### Data

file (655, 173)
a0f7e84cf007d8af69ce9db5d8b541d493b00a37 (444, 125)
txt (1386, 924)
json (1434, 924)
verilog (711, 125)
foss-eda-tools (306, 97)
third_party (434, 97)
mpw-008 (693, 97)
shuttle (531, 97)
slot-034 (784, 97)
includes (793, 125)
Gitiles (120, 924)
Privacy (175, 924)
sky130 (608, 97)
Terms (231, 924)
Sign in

######

Please output the material above exactly as it reads.

file (655, 173)
a0f7e84cf007d8af69ce9db5d8b541d493b00a37 (444, 125)
txt (1386, 924)
json (1434, 924)
verilog (711, 125)
foss-eda-tools (306, 97)
third_party (434, 97)
mpw-008 (693, 97)
shuttle (531, 97)
slot-034 (784, 97)
includes (793, 125)
Gitiles (120, 924)
Privacy (175, 924)
sky130 (608, 97)
Terms (231, 924)
Sign in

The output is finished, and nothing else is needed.